Desvalorização do dólar e eleição nos EUA

Desvalorização do dólar e eleição nos EUA

De acordo com dados de câmbio disponibilizados pela Morningstar, a moeda americana caiu 1,3% em relação ao euro desde 1º de agosto. Em ascensão, o euro se valorizou cerca de 12% desde que a turbulência trazida pelo coronavírus abalou o mercado financeiro em março, sustentado pelas medidas implementadas pela União Europeia e pela expectativa de que o Banco Central Americano (Federal Reserve) manteve os juros nas mínimas que enfraqueceu o dólar.

À medida que a incerteza em torno da eleição presidencial dos EUA em novembro reforça o interesse por ativos europeus, o dólar vai perdendo espaço.

Embora o dólar normalmente avance nos meses seguintes aos resultados eleitorais, uma vitória de Joe Biden sobre o presidente Donald Trump pode prejudicar a moeda no ano que vem, uma vez que o democrata propõe subir impostos para os mais ricos e aumentar os gastos federais para estimular a economia prejudicada pela pandemia.
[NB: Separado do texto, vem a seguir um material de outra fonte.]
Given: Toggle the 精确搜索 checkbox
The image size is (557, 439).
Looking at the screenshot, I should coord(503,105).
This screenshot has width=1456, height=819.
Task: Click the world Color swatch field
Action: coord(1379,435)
Biden lidera as pesquisas de intenção de voto.

Prever os movimentos do mercado após uma eleição é mais arte do que ciência. De qualquer forma, a votação é agora o principal evento no horizonte dos operadores. Nos mercados de opções, os investidores estão se preparando para turbulência na taxa de câmbio entre euro e dólar dentro de três meses e depois projetam diminuição gradual da volatilidade.